Este organismo mexicano coordina la caravana Liberando la Esperanza, formada por madres que desde 2006 viajan cada año a México en búsqueda de sus hijos. Gracias a su trabajo, dicen sus integrantes, se incluyó en la agenda pública el tema de las desapariciones de migrantes, y el Estado mexicano reconoció la problemática.

“Muchos migrantes desaparecen en el camino. Miles de ellos ya nunca vuelven a comunicarse con sus familiares, y las madres y los padres se quedan sumidos en la tristeza. No los buscan por falta de recursos, porque para buscarlos hay que gastar en camión, comida, en tener un lugar a donde llegar”, relata Clementina Murcia, madre de dos migrantes hondureños desaparecidos en México.

“Nosotras empezamos a llegar en 1999, algunas solas, y otras formando pequeños grupos. Pero alcanzábamos a entrar sólo a Chiapas, en la frontera con Guatemala, porque nos estancaba la falta de dinero”, dice Clementina, quien forma parte del Comité de Familiares de Migrantes Desaparecidos de El Progreso Honduras (COFAMIPRO).
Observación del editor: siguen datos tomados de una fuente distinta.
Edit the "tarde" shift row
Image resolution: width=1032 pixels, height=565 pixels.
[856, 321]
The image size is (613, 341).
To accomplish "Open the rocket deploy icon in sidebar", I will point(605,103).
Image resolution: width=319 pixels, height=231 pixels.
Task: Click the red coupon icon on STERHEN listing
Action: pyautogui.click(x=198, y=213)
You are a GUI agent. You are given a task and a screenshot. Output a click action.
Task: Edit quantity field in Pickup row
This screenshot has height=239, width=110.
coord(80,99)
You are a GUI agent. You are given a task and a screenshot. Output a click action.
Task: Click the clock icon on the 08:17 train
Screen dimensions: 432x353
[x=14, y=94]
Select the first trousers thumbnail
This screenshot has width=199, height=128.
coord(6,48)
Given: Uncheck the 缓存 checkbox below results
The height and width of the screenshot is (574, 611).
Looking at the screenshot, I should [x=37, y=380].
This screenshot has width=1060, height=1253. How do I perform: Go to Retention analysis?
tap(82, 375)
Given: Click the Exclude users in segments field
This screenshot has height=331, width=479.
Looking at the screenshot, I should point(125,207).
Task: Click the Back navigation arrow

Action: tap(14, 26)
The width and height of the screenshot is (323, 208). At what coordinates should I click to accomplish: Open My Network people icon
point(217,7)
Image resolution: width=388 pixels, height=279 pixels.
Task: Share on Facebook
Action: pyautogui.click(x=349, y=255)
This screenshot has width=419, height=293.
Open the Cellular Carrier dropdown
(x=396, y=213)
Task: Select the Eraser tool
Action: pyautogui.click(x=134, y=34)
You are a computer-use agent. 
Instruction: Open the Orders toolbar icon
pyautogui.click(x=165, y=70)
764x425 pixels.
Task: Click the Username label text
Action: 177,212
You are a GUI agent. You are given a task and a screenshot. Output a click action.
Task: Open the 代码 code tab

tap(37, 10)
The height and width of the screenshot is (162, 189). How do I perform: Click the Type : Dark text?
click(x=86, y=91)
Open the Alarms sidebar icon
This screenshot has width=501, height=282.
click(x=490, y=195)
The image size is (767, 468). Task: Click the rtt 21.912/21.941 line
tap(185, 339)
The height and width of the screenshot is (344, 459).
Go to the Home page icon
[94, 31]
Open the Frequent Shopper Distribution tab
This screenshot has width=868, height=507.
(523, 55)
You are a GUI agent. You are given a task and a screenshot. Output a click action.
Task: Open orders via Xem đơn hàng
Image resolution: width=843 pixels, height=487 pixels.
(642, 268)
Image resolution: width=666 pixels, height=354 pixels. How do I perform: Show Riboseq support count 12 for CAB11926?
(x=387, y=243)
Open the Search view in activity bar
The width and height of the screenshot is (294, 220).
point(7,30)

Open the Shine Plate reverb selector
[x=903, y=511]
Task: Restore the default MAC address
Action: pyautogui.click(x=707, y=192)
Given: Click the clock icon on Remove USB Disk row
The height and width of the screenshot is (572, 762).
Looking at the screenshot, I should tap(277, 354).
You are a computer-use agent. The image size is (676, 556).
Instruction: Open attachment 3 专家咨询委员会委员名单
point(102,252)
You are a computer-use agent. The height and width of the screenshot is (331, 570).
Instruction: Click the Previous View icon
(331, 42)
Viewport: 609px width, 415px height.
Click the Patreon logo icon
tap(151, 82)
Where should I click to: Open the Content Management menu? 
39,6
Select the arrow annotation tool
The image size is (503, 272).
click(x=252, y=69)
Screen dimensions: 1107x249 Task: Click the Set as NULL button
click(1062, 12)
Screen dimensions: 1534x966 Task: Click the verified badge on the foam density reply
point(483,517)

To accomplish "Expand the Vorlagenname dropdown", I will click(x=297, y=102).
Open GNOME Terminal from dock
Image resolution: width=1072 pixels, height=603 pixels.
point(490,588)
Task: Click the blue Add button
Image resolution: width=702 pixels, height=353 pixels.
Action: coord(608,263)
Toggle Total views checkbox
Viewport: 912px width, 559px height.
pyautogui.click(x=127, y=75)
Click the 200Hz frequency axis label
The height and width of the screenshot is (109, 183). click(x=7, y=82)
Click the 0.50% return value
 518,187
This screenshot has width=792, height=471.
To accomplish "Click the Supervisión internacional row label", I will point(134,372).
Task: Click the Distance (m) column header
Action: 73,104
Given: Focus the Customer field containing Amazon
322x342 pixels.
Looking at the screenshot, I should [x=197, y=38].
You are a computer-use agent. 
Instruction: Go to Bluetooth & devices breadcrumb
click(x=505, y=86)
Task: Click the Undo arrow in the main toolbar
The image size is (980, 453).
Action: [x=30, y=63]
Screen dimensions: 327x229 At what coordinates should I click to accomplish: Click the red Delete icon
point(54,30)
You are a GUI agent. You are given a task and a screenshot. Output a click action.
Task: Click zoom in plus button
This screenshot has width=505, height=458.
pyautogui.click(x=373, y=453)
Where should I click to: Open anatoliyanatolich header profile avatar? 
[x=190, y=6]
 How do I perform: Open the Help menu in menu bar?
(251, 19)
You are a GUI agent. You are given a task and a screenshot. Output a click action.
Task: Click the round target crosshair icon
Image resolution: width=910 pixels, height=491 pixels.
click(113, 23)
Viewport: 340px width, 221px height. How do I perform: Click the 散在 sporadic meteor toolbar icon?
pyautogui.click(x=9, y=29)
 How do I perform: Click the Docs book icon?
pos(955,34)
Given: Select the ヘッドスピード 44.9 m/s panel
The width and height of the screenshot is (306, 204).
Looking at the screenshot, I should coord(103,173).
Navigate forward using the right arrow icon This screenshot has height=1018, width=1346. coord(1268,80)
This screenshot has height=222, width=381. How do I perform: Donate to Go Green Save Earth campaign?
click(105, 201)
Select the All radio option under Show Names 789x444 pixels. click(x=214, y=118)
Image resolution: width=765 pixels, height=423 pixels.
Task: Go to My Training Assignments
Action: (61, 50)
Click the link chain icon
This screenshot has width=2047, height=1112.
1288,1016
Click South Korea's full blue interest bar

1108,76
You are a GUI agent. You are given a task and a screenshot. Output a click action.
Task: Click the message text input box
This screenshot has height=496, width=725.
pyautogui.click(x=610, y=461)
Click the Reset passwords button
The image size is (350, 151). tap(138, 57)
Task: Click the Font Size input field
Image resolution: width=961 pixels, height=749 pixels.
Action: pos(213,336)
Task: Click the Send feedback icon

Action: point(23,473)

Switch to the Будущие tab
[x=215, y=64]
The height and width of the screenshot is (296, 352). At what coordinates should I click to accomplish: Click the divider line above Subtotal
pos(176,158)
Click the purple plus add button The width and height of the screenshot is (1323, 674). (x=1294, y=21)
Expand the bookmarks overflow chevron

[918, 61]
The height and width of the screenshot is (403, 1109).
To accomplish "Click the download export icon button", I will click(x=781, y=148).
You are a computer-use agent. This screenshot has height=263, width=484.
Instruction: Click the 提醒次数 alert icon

Ella cuenta que en su país salen diariamente rumbo a México, con la intención de llegar a Estados Unidos, entre 300 o 400 personas.

En 2006 la Comisión Nacional de Derechos Humanos informó que cada año se registraban más de 300,000 cruces de migrantes ilegales, sobre todo de países centroamericanos, en la frontera sur de México con el fin de llegar a territorio estadounidense.

Clementina, madre de dos hondureños desaparecidos, Mario y Orlando Murcia, dice que está consciente de que en México a miles de migrantes “los matan y la madre y padre ni saben”. Dice que el viaje que emprenden “ya no es el sueño americano, es una mentira. Hoy solo se halla muerte, dolor, hambre y frio”.

Aún así, dice que no pierde la esperanza de encontrar a sus hijos, mientras la abraza Emeteria Martínez, el primer éxito de la caravana. En 2010, Emetria encontró a su hija Ada Marlén Ortiz, luego de 21 años de que salió de Honduras.  Ada vio a su madre en las noticias, cuando venía en la caravana, la ubicó y fue a su encuentro.

Emeteria nuevamente participa en la caravana, que llegó a México este 15 de octubre, está vez para acompañar a sus compatriotas en la búsqueda.

De pequeños grupos a caravana

En 2006 el sacerdote Luis Ángel Nieto recorrió la ruta del migrante, y en ella encontró a familias que de forma aislada y otras en pequeños grupos, buscaban a sus familiares desaparecidos.

“Cómo un deber moral decidimos ayudar a esas familias, así que entre 2006 y 2010 colaboramos en organizar los recorridos, y los financiamos primero con dinero personal y el de los amigos solidarios”.

A partir de 2011 la organización alemana Médico Internacional les entregó donaciones para financiar la búsqueda. “Por eso podemos hacer el recorrido hasta la frontera norte, antes sólo llegábamos a los estados del sureste”, explica.

Martha Sánchez reconoce que un parteaguas importante “y doloroso”, fue la masacre de los 72 migrantes en Tamaulipas. “A partir de ello el Estado mexicano tuvo que reconocer la magnitud de la problemática, y los migrantes desaparecidos dejaron de ser los invisibles de los que nadie habla y a los que nadie cuenta”.

Al menos 1,230 cuerpos han sido hallados en 310 fosas clandestinas, de 2007 a diciembre 2011, señalan informes de la Comisión Nacional de Derechos Humanos (CNDH).

Este año, las madres piden la homologación de los mecanismos de búsqueda en cada entidad mexicana donde podrían estar sus familiares, y la creación de protocolos forenses y un banco de datos que puedan compartir en las naciones de origen de los migrantes.

Para Sánchez, "hacer un registro único es un avance importante, pero como muchas cosas en este país, quien está haciendo estas propuestas y otras acciones de búsqueda de migrantes desaparecidos es la sociedad civil, pero la intención es que el Estado asuma responsabilidad”.